Reproduce all the records word for word. Omit images.
[[ Task data open ]]
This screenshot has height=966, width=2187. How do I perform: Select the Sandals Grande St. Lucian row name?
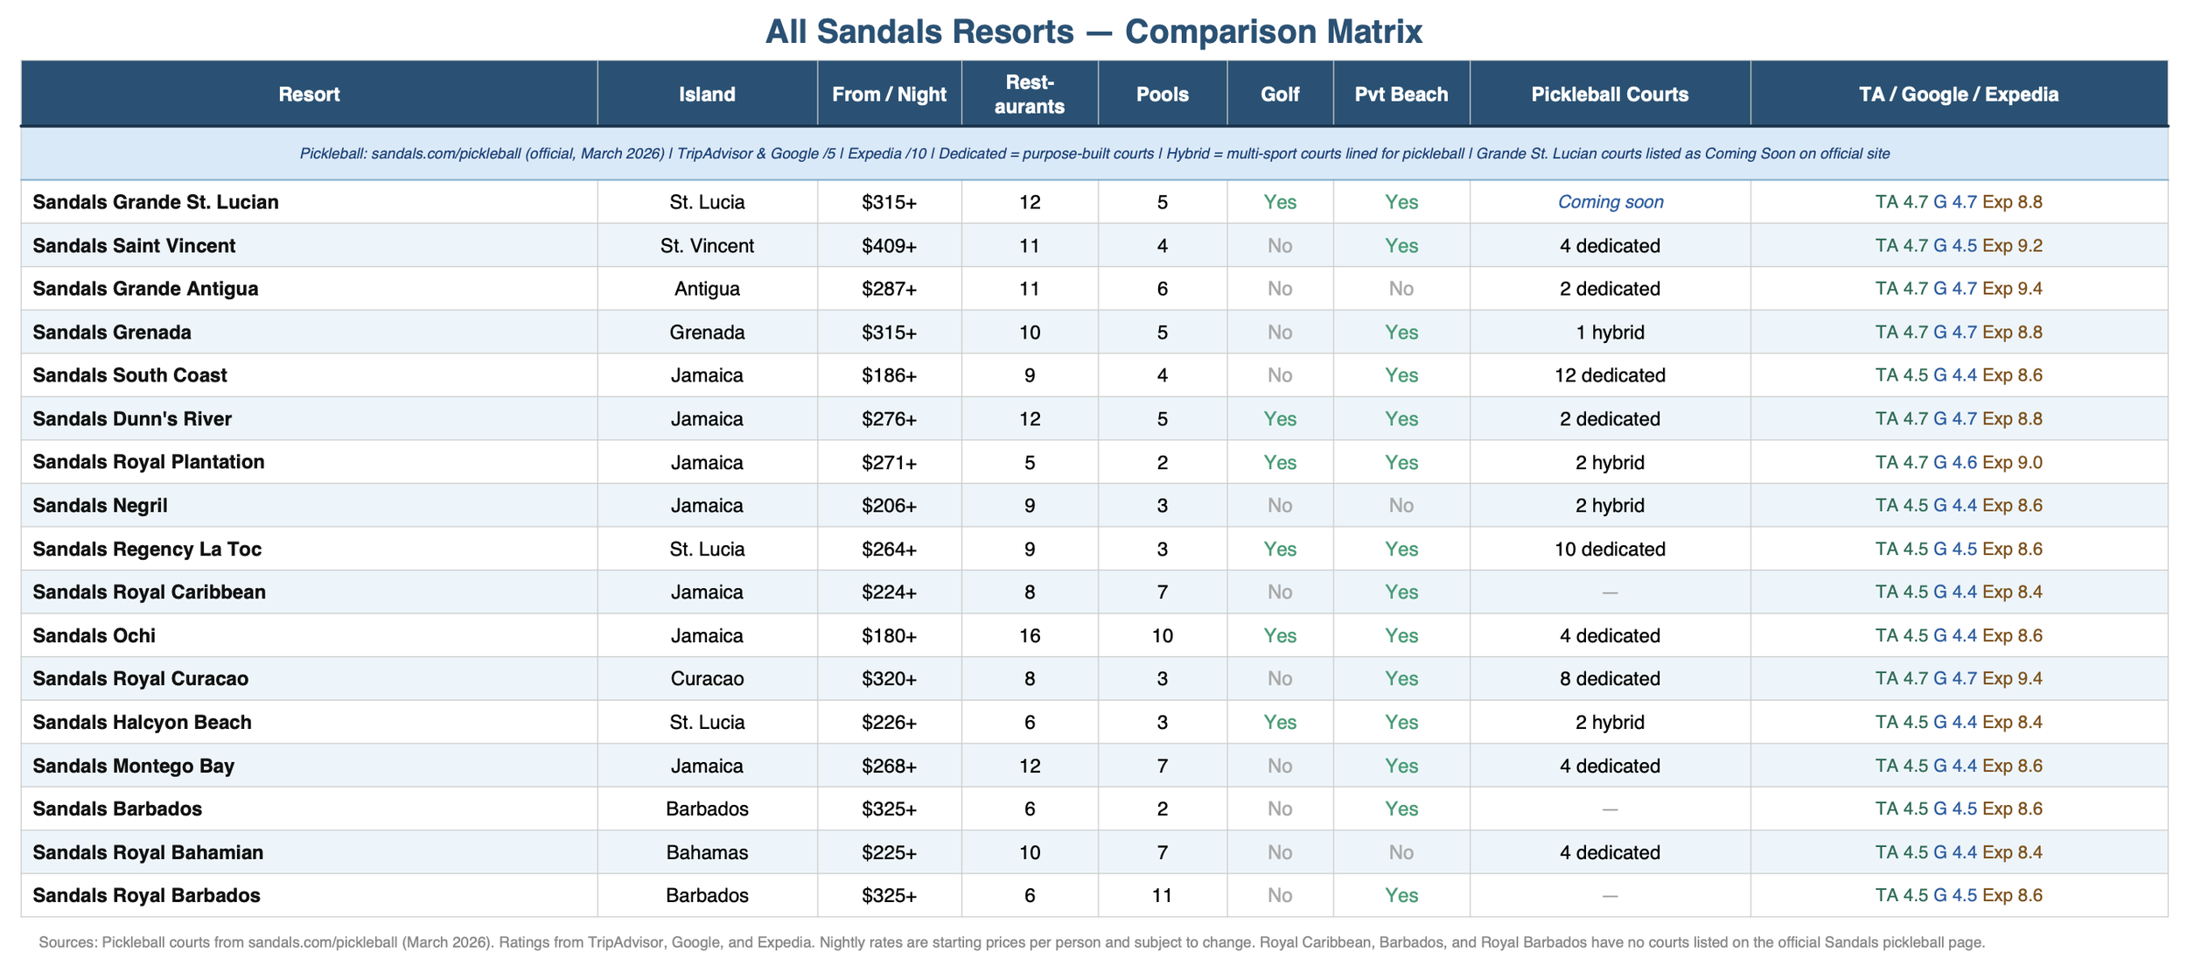point(156,202)
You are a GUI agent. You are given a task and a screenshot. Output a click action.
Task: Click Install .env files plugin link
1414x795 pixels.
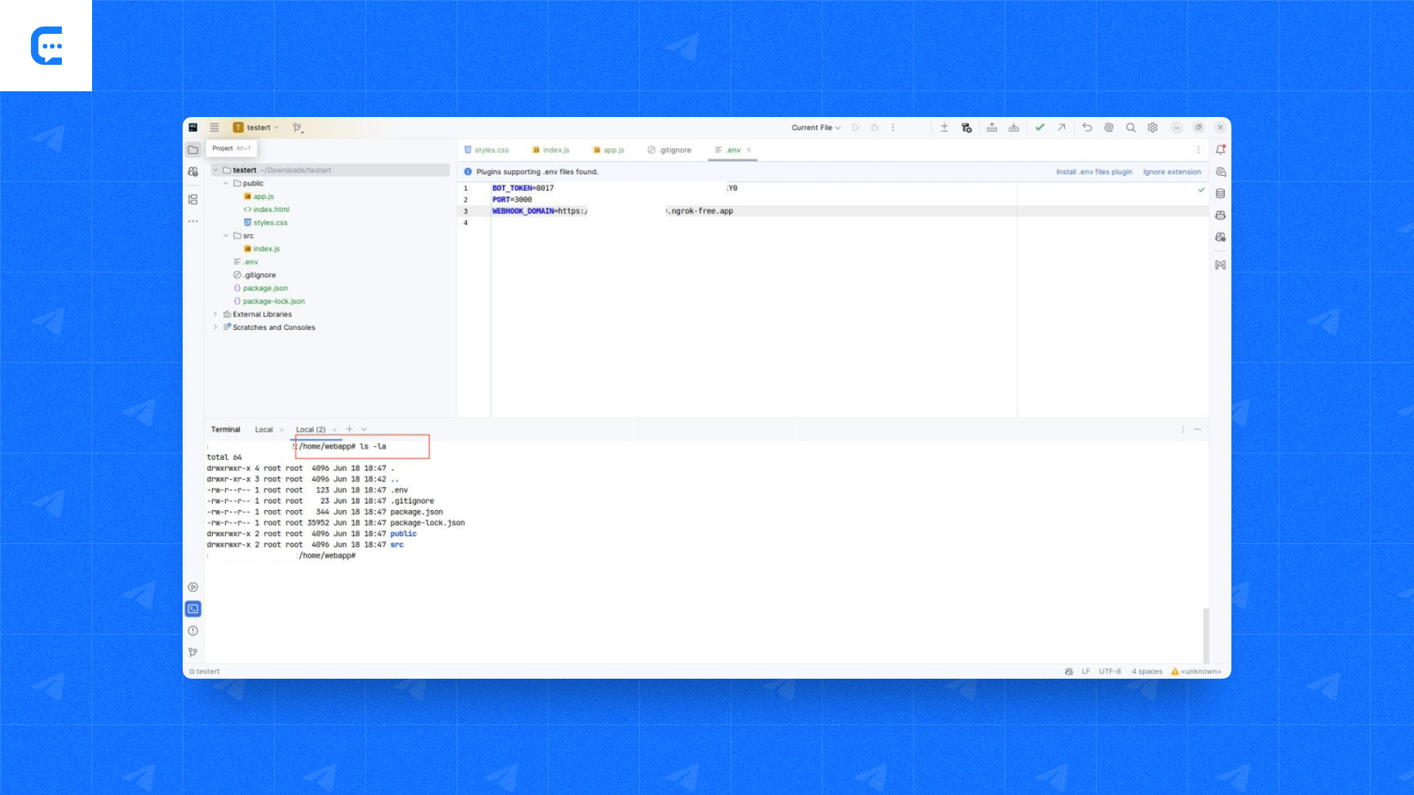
[[ Task data closed ]]
* Result of this task:
This screenshot has height=966, width=2187. How do I perform: Select the Sandals Grande St. Lucian row name?
point(156,202)
You are a GUI agent. You are given a task and a screenshot. Output a click action.
Task: Click Install .env files plugin link
1414x795 pixels.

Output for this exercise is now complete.